– Ахмед, притормози. Ты же не собираешься идти в Багдад прямо так, в дворницком комбинезоне? Да и проинструктировать меня о тамошних порядках и обычаях не мешало бы. А от Багдада Гарун-аль-Рашида я отказаться просто не в силах.

– Ну вот, всю ажитацию* сбил! — посетовал Ахмед, оглядывая свою рабочую амуницию. — Давай-ка я чайничек подогрею. 'Белочка' еще не освоена, а в Багдаде ее не водится.

Горячий чайник снова на столе. Посасываем конфетки и прихлебываем божественный ахмедовский чай.

– Стало быть, так. Багдад в основном как раз такой, как в преданиях. Только избавлен от некоторых досадных пороков, которые в натуральном мире есть до сих пор. Мой арабский мир терпим к остальному внешнему миру. Нет религиозного психоза ни в отношении самих арабов, ни в отношении иностранцев. Если какому-нибудь маньяку вздумается объявить газават против неверных, то у него большие шансы кончить свою жизнь на плахе по приказу халифа.

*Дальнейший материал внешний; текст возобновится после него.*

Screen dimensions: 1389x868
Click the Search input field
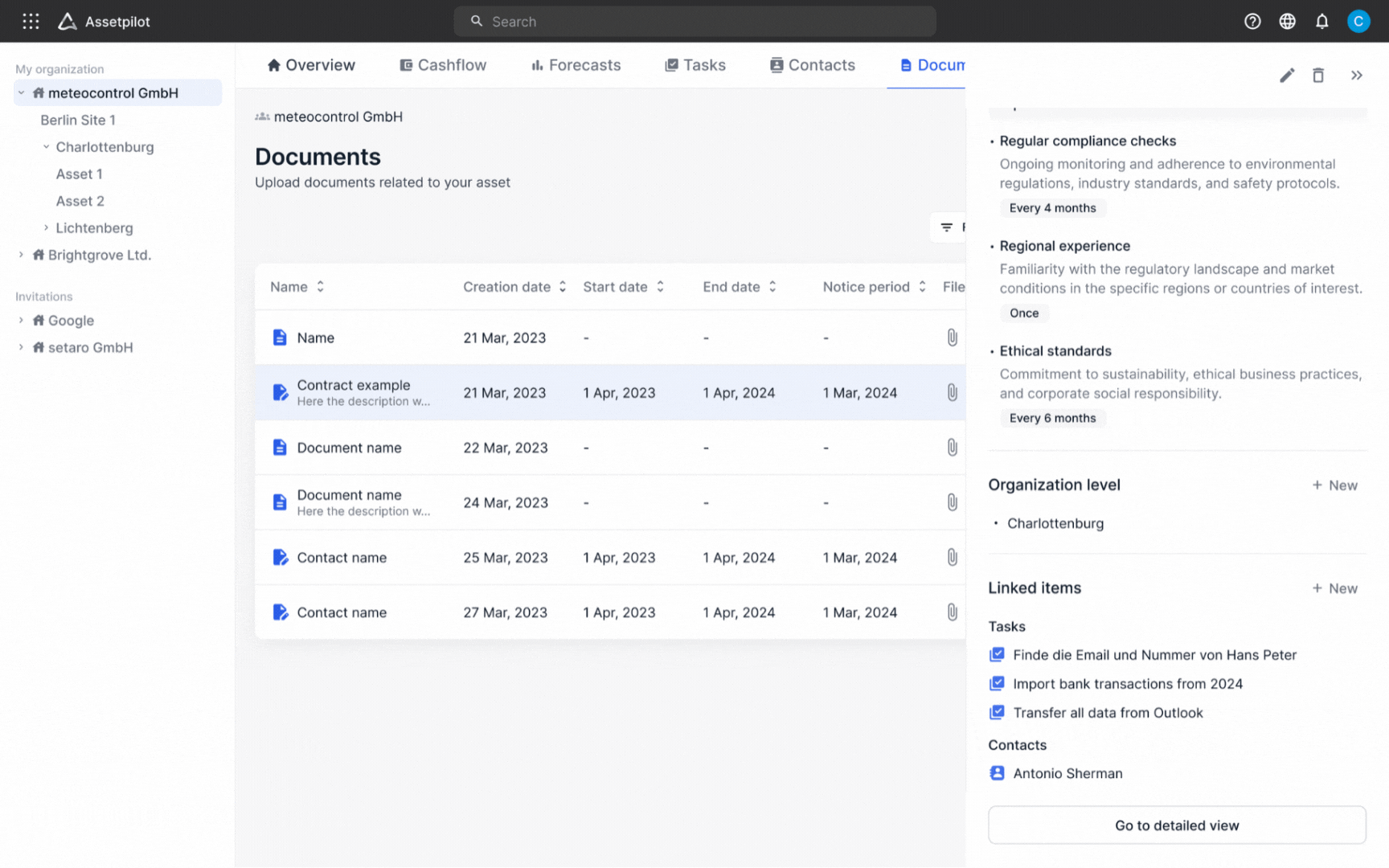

Женщины достаточно свободны. Хотя многоженство, гаремы никуда не делись. Запрет для женщин на открытое лицо больше традиционный, чем религиозный, и касается только появления на улице. В помещении закрывать лицо или нет — ее личное дело. Традиции затворничества женщин и беспрекословного подчинения мужу тоже нет. Грамотность женщин не порицается, но и не славится.

Рабство как было, так и есть. Правда, по формам может быть довольно разнообразным. И довольно безобидное волшебство тоже имеется, и жить людям не мешает.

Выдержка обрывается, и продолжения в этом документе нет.